● Exercise details: Filter these records by the string "computer", copying each line that holds it.

● Excerpted data:

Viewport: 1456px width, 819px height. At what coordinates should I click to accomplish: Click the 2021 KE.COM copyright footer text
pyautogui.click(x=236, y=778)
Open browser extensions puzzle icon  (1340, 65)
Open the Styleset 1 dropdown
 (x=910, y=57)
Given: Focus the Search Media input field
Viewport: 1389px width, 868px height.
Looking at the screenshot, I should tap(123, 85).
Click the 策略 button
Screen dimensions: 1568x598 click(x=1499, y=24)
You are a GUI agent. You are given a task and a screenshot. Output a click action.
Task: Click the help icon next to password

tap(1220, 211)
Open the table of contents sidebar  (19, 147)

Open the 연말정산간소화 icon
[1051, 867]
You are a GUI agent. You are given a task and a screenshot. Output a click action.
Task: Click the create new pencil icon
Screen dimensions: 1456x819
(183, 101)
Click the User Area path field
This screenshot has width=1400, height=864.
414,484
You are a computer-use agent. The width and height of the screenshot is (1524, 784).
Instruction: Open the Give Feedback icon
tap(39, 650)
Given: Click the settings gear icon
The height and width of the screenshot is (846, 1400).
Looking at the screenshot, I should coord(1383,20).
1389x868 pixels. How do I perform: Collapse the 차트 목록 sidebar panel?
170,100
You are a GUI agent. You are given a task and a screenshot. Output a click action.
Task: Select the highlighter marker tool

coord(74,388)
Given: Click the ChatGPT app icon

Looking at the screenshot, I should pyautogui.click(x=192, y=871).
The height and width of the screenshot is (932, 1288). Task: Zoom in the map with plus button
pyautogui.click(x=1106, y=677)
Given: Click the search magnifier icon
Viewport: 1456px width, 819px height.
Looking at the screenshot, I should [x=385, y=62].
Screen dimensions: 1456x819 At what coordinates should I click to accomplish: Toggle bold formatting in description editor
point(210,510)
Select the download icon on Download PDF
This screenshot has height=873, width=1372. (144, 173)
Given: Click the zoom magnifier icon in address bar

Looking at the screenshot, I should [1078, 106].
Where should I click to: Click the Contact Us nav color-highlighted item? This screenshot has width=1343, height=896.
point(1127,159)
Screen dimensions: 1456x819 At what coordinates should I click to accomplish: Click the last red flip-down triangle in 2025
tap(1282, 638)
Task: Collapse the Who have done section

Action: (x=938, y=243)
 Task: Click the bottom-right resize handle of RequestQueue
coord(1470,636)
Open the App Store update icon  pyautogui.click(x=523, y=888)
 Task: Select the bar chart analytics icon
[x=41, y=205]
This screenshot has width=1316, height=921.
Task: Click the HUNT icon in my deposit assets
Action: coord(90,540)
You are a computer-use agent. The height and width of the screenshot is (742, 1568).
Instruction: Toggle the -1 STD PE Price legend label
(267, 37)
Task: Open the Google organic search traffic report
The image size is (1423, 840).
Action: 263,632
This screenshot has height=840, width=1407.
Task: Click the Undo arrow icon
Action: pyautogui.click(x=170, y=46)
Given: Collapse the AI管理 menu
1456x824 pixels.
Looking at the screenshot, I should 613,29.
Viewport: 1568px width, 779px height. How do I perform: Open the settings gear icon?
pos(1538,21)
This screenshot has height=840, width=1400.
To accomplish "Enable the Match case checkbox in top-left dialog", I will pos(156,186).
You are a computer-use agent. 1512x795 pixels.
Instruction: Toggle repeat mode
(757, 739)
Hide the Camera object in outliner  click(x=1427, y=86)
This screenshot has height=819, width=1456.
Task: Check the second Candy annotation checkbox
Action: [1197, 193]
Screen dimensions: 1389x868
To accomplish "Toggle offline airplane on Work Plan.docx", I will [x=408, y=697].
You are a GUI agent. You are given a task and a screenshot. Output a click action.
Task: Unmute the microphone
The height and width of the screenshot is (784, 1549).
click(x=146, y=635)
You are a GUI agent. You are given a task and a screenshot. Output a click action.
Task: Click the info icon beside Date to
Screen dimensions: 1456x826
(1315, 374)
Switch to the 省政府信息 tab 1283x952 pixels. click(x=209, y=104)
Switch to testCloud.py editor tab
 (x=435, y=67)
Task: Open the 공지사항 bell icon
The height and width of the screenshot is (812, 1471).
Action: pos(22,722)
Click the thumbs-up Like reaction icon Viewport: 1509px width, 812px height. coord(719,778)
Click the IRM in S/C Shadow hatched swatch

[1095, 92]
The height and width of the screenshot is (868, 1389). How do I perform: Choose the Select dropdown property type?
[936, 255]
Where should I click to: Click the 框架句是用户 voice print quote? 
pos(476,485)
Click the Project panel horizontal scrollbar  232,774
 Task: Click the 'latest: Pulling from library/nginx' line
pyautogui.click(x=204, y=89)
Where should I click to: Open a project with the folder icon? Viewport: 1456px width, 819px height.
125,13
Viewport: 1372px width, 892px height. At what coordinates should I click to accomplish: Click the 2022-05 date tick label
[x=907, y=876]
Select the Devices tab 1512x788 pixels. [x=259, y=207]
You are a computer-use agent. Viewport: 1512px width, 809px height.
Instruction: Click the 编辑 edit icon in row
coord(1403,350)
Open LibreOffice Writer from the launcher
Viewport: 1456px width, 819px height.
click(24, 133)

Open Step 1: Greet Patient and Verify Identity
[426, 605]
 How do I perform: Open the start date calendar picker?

● Answer to the exercise:
You are a computer-use agent. The width and height of the screenshot is (1524, 784).
You are a computer-use agent. The height and width of the screenshot is (742, 1568).
You are a computer-use agent. 1512x795 pixels.
You are a computer-use agent. Viewport: 1512px width, 809px height.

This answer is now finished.